リターンで見ると、債券を組み込むほど低下していきます。一方、ポートフォリオとしての性質を示す値は次のようになります。

性質
債券を組み込むことでリスクが低減するというこのはこういうことです。株式の比率が多いPFでは最大の下落幅は40%以上にもおよびますが、債券中心のPF3では下落幅は10%弱に留まります。

 

このような大きな下落局面でも精神的に耐えられるかが債権を組み込むかの一つ大きなポイントでしょう。

債券主体のPFではリスクに対するリターンの大きさが最も良好であり、標準偏差も小さいです。最終的なリターンよりも安定性を重視するなら債券中心型のPFをお勧めします。

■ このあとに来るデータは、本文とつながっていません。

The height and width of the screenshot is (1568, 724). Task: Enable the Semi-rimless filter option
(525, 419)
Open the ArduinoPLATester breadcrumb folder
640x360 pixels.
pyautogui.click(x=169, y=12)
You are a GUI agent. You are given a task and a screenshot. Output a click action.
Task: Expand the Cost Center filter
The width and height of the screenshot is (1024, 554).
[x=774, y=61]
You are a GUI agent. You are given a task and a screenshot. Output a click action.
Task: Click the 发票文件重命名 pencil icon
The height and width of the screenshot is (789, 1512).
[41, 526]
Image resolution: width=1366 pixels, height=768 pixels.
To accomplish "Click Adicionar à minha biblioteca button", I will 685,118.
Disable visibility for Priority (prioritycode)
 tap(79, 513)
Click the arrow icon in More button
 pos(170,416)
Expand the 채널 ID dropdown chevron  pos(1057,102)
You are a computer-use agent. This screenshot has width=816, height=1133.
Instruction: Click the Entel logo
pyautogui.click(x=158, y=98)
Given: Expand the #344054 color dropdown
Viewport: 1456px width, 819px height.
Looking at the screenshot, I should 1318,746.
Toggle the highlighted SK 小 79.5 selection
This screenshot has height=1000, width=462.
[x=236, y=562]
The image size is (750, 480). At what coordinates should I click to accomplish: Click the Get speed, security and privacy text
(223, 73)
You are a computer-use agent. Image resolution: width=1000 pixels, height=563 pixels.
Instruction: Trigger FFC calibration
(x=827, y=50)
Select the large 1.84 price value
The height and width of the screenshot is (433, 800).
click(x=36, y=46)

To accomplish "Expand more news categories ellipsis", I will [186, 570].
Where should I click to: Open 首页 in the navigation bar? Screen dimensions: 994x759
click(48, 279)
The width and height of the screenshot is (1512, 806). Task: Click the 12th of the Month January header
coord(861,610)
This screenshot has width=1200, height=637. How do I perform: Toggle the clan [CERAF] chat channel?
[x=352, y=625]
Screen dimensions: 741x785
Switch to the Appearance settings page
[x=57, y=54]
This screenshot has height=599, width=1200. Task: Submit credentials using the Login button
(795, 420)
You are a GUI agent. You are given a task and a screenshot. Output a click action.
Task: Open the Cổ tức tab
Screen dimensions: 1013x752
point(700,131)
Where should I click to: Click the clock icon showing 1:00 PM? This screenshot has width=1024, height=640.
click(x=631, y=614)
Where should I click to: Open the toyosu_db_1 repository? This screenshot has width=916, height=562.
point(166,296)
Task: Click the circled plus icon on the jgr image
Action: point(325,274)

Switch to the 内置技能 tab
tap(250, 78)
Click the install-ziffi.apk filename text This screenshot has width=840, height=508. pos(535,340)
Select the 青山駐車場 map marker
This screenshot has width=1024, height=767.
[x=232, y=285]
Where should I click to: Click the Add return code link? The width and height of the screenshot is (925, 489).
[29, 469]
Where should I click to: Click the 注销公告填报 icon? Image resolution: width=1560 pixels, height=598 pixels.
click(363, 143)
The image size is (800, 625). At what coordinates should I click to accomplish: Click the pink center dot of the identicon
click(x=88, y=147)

しかし、やはりリターンに着目すれば株式には勝てません。途中の暴落に耐えられる、リスク許容度が高い人なら株式中心でいいと思います。

また、長期的に見れば株式は回復するので若い人、特に長期投資として20年以上を考えている人は株式中心とするのがベストかと思います。

ただそういった人も債券ETFは使いどころがあります。ここが本記事の主題です。

出口戦略として債券を使う

債券の特徴は「リターンはそこそこで下落幅が小さい」これに尽きます。

株式中心のPFではどうしてもリスク(振れ幅)が大きくなってしまいます。もし株式中心のPFで、ようやく資産を取り崩し始めようと思った矢先にリーマンショックのような暴落が起きたらどうしますか?

これは長期投資の半ばで起きる暴落に対する精神的ショックをはるかに凌ぐはずです。

だからこそ、長期投資後半の出口を考え始めたあたりからPF中に債券を組み込み始め、終盤に向かってその比率を高めていくのがいいと考えています。

債券の暴落への耐性をもう一度確認してみましょう。

PF2

債券中心ならリーマンショックの暴落も1年未満で回復しています。
このように債券比率を増やすことで投資終盤に資産を大きく目減りさせないことが債券ETFの使い方だと考えています。

一般的に年齢の割合だけ債券をPFに組み込むとはこのような考えに基づいているのかなと思います。

人によってリスク許容度が異なるので最適解は異なりますが、債券ETFの性質を理解してきっちりと活用していきたいですね。